Entries supplied =

_ _ _ _ _

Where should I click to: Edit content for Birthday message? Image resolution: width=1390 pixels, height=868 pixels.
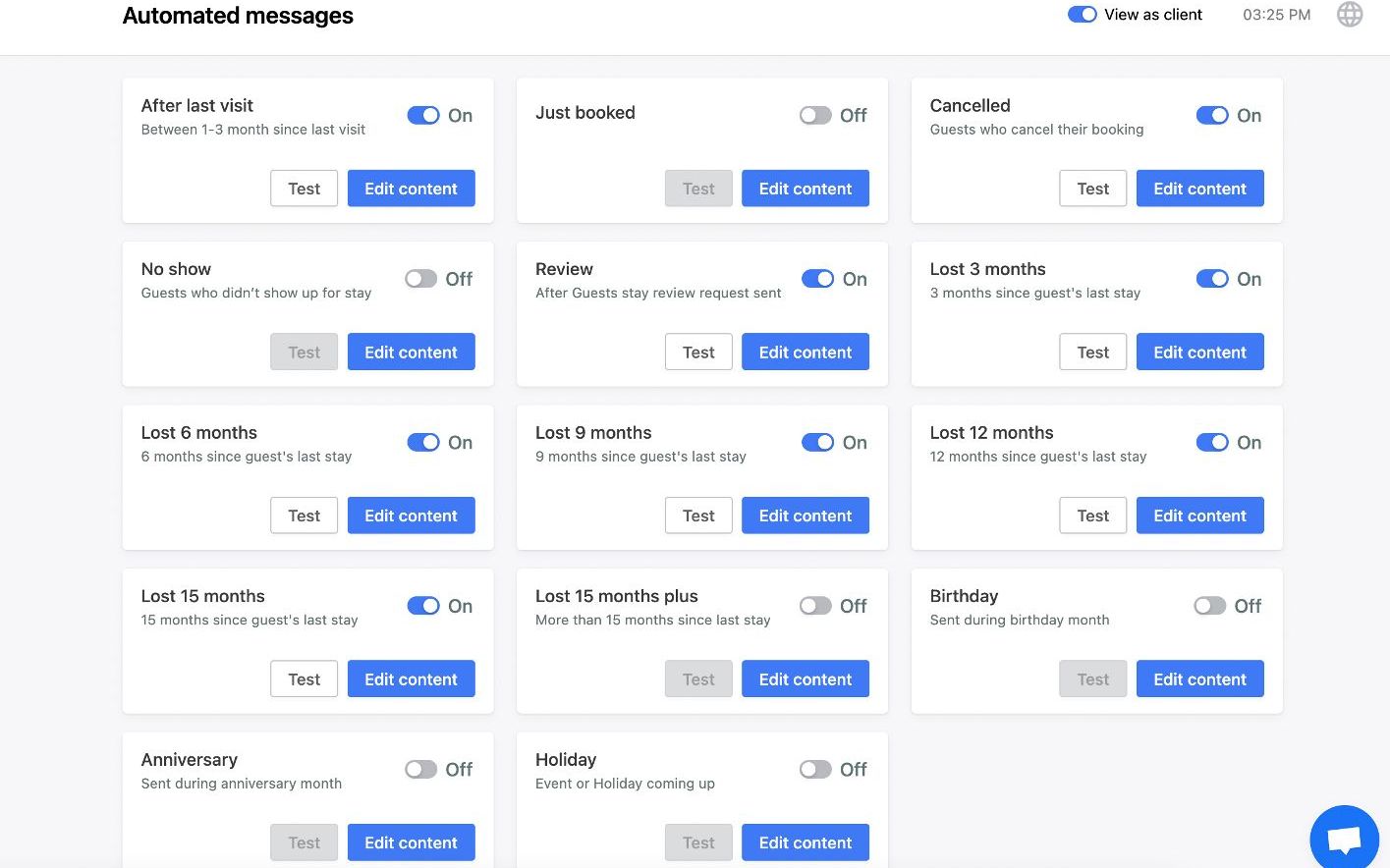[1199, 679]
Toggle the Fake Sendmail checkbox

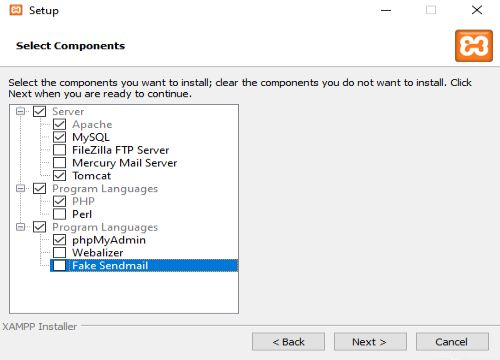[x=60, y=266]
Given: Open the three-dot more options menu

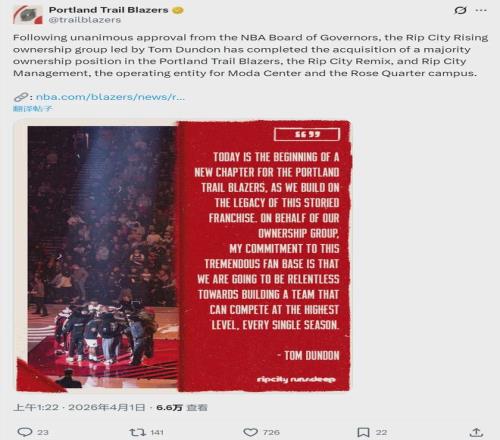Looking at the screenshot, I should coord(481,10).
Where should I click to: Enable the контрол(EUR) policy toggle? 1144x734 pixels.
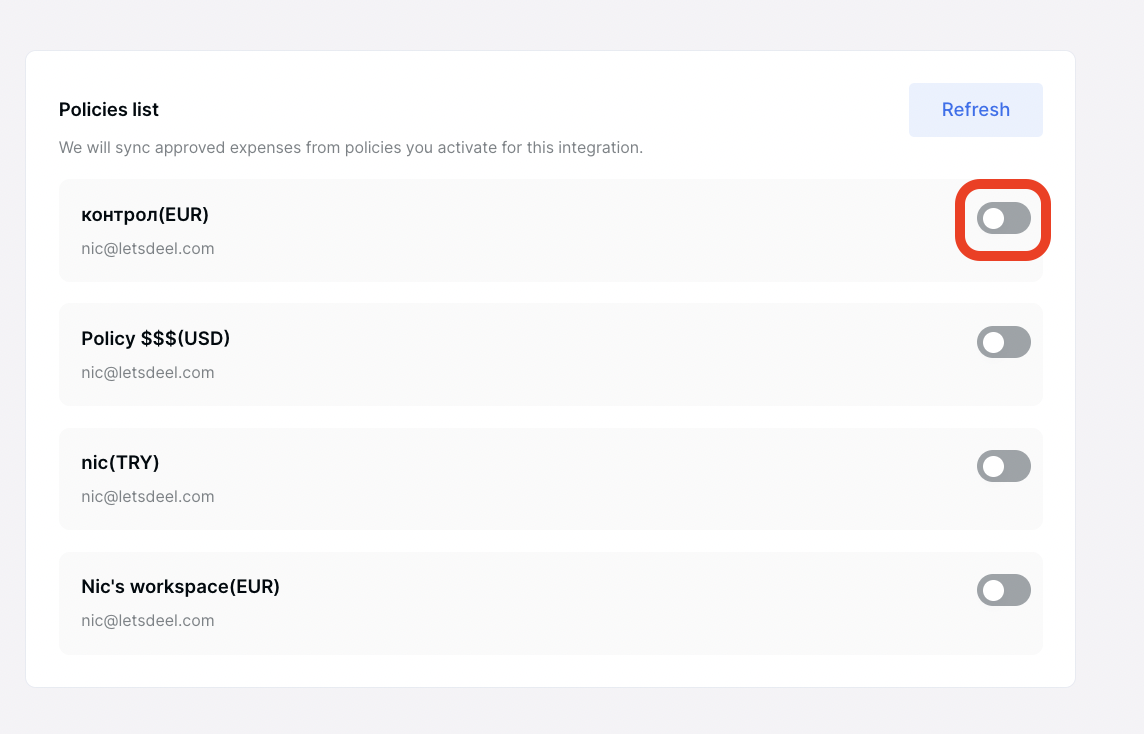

_ _ _ _ _

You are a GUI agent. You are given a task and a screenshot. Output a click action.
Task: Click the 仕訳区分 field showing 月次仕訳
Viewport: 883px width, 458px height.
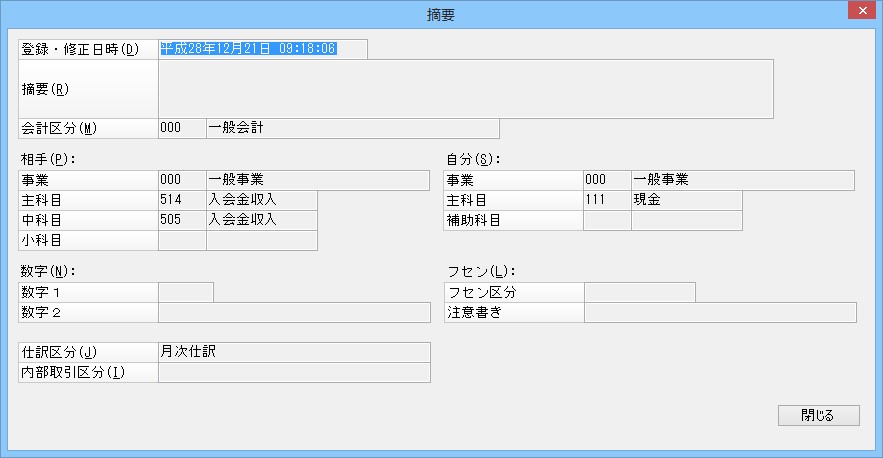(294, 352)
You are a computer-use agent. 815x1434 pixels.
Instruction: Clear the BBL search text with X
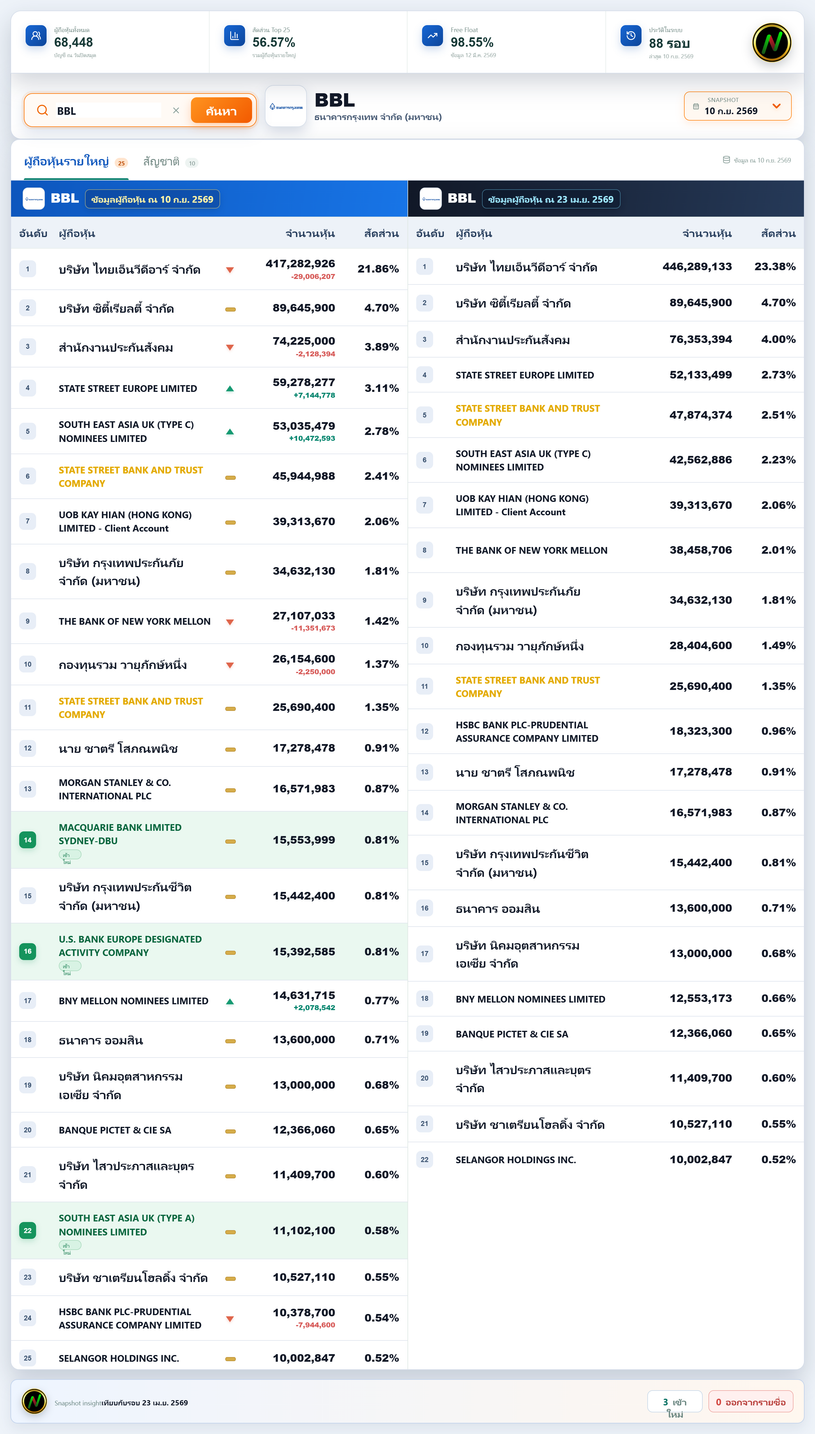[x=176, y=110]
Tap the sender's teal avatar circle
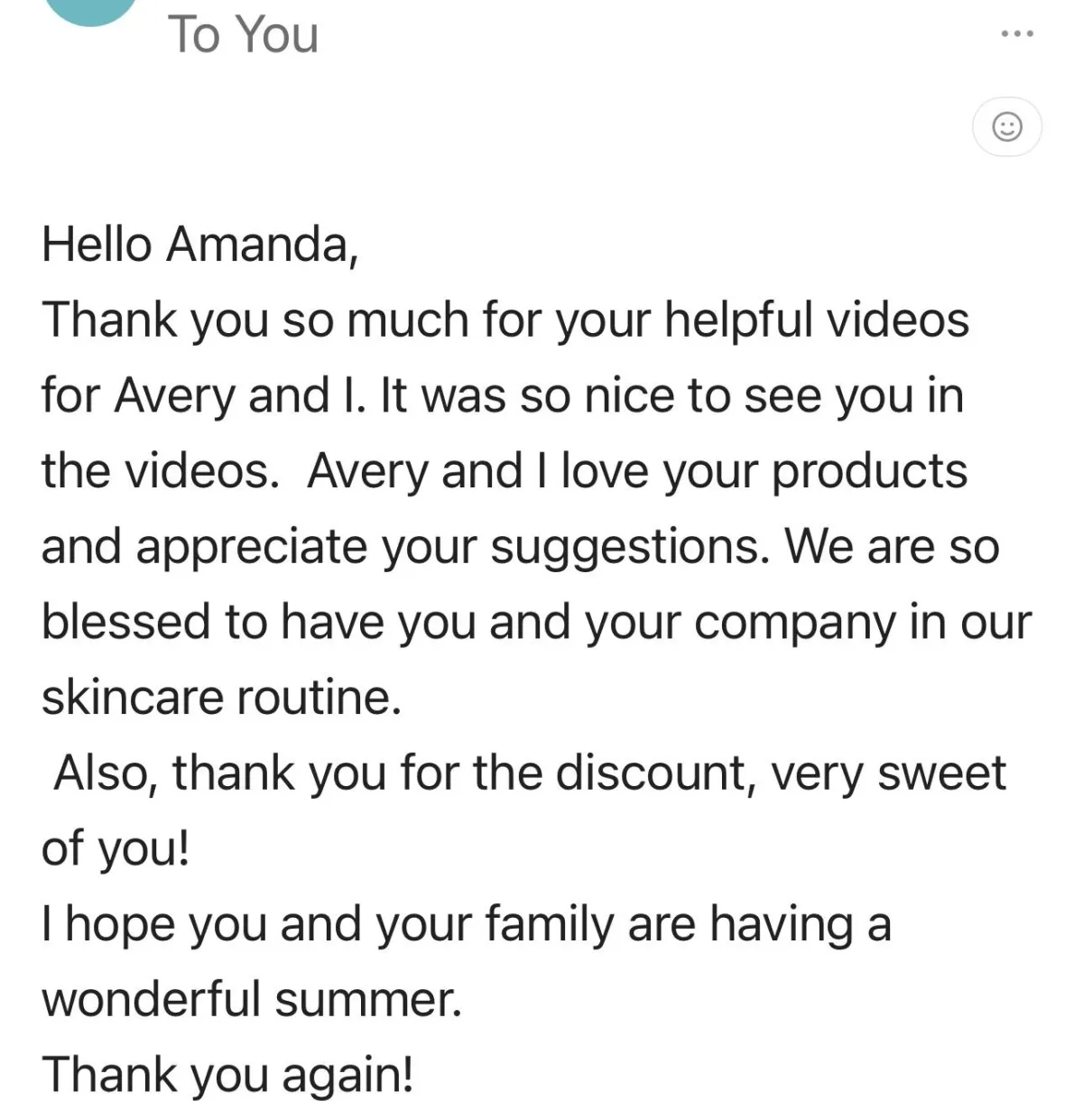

_ _ _ _ _

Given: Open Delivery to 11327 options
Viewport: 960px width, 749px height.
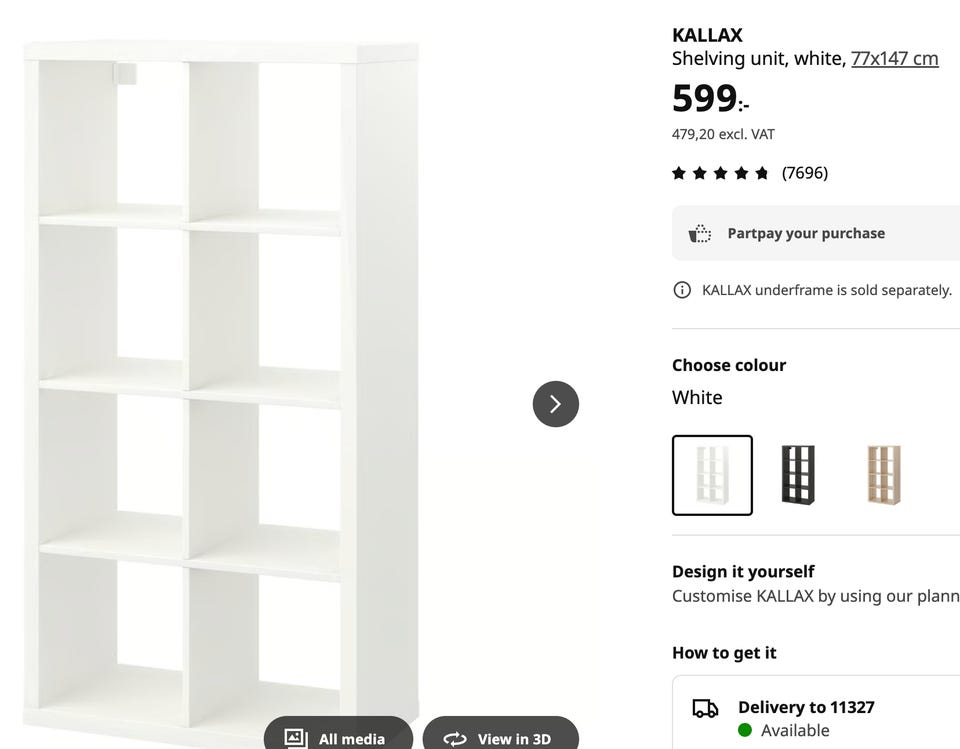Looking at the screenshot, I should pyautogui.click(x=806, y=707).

_ _ _ _ _

Copy only what lies between the line with "Where should I click to: Edit" and the line with "Where should I click to: Enable", those two lines included, exactly as given above; pictures stay out.

Task answer =
Where should I click to: Edit content for Birthday message? Image resolution: width=1390 pixels, height=868 pixels.
[1199, 679]
Toggle the Fake Sendmail checkbox

[x=60, y=266]
Given: Open the three-dot more options menu

Looking at the screenshot, I should coord(481,10).
Where should I click to: Enable the контрол(EUR) policy toggle? 1144x734 pixels.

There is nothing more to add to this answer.